Religious involvement was another significant factor that affected HIV knowledge differently for youth and adults. For adults, high religious involvement related to higher HIV knowledge for both indicators. For youth, high religious involvement related to lower HIV knowledge for the UNAIDS Knowledge indicator only. In Malawi and most other African countries, faith-based organizations disseminate a great deal of HIV-related information. However, a recent systematic review found that many faith-based organizations in Africa emphasize abstinence-only messages for youth and discourage condom use, which may affect the types of HIV prevention messages they receive [39]. Although Malawi’s 2015–2020 National strategic plan for HIV/AIDS [40] recommends engaging religious leaders to address the HIV prevention, it is important that faith-based messaging is accurate and appropriate for youth as well as adults.

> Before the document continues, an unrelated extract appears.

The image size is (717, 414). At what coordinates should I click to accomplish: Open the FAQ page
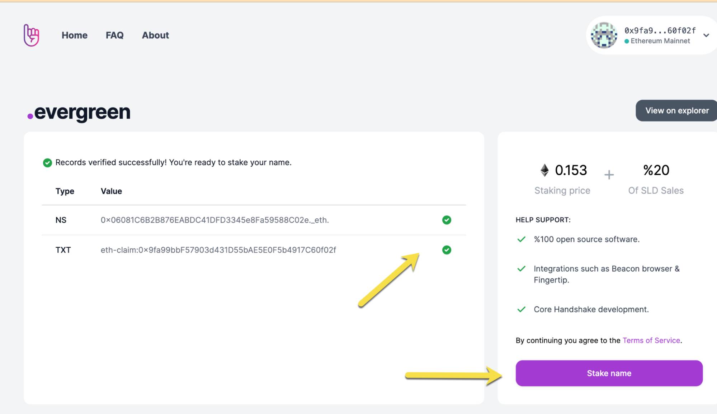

Although the baseline UNAIDS Knowledge levels for this Phalombe sample were close to the national average, there was a significant increase for both knowledge indicators over time in addition to the time by intervention effects. Given that UNAIDS comprehensive HIV knowledge increased very little in Malawi from 2010 to 2016 [11], this overall increase was somewhat surprising. Apart from the Mzake program, other factors may have influenced knowledge change over time. Ongoing national HIV prevention efforts on billboards, newspapers, and radio programs, some of which were directed at youth, should affect general HIV knowledge for both youth and adults [41]. Additionally, since 2014, both primary and secondary public schools are required to teach the Life Skills curriculum. HIV content is covered comprehensively and includes basic facts about HIV prevention, testing and treatment; reducing stigma and discrimination; sexual and reproductive health; and sexuality, including sexual identity. Nearly three-quarters of youth in this sample were still attending school. However, delivery of the Life Skills curriculum is not as comprehensive as the content. In addition to poor teaching conditions, some teachers find some of the content uncomfortable for them to share with students [42,43,44]. The lack of teacher and community support for teaching sexual education to youth is especially problematic in rural schools [43], Because there was strong evidence of diffusion from those receiving Mzake to their social networks in the efficacy study [45], potential spillover across communities may also account for some of the increase in knowledge over time. The next MDHS should provide information to help clarify whether the increase in knowledge is nationwide or may be related to these localized indirect effects of Mzake.

Limitations

One limitation of this study is the limited number of validated HIV prevention knowledge measures available. Although widely used and integrated into most national surveys, the UNAIDS measure was developed in 2002 and does not include questions about newer prevention and treatment options. We expanded the UNAIDS Knowledge measure to some extent by adding items about PMTCT. However, our HIV/PMTCT Knowledge Index also suffers from a ceiling effect, with mean scores close to the maximum possible score of 9, especially for the intervention group. Ceiling effects may make identification of the impact of an intervention harder to detect as there is little room for measurable improvement [46]. Since the Mzake program was developed, only three new measures with good psychometric properties have been developed appropriate for Africa [47,48,49]. There is a clear need for a new psychometrically sound knowledge measure inclusive of new aspects of HIV prevention and appropriate for global use.

Implications

Despite years of mass media campaigns and the introduction of HIV prevention education in schools, HIV prevention knowledge has shown little improvement in Malawi since 2010. This community implementation study found that Mzake is effective in increasing HIV prevention knowledge when organized and delivered by community members. Community implementation is an innovative way to increase HIV prevention knowledge in rural communities without burdening the health system.